Rosiglitazone received marketing authorisation in 1999 in the United States and in 2000 in the European Union. New data subsequently emerged about possible heart problems associated with rosiglitazone, confirmed by a meta-analysis in 2007 (Nissen & Wolski, 2007), which resulted in a European suspension late in 2010. This suspension included its use as a fixed dose combination with metformin or glimepiride, which had been approved in 2003 for metformin and 2006 for glimepiride. The drug remains available in the United States, but only under a restricted-access program.
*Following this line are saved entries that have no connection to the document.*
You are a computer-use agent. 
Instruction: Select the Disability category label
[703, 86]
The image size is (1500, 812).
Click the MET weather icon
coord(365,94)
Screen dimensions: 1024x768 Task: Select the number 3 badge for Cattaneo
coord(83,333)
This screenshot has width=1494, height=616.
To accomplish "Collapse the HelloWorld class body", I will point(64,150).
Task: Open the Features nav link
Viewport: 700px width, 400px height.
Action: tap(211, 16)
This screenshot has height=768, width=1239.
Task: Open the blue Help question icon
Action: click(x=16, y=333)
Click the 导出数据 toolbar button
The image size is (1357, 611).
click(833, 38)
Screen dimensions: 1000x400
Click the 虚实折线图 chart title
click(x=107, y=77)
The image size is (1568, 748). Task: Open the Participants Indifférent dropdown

It is the chequered history of this drug that led to its choice for modelling as one of six drugs explored in Work Package 5. Twelve PROTECT participants from the pharmaceutical industry and academia gathered on 28 June and 24 July 2012 in a facilitated workshop to develop and explore the quantitative model. Participants took the role of regulators in a hypothetical European country, in 2012, considering all publicly-available data from clinical trials and from available post-authorisation information.

Objectives

The purpose of Work Package 5 is “to develop methods for use in benefit-risk assessment, including both the underpinning modelling and the presentation of the results, with a particular emphasis on graphical methods.” The rosiglitazone case study contributed to these objectives by exploring how a qualitative framework, PrOACT-URL, could be applied in creating a quantitative model of the benefit-risk balance, and how multi-criteria decision analysis (MCDA) could provide a methodology for quantifying the balance.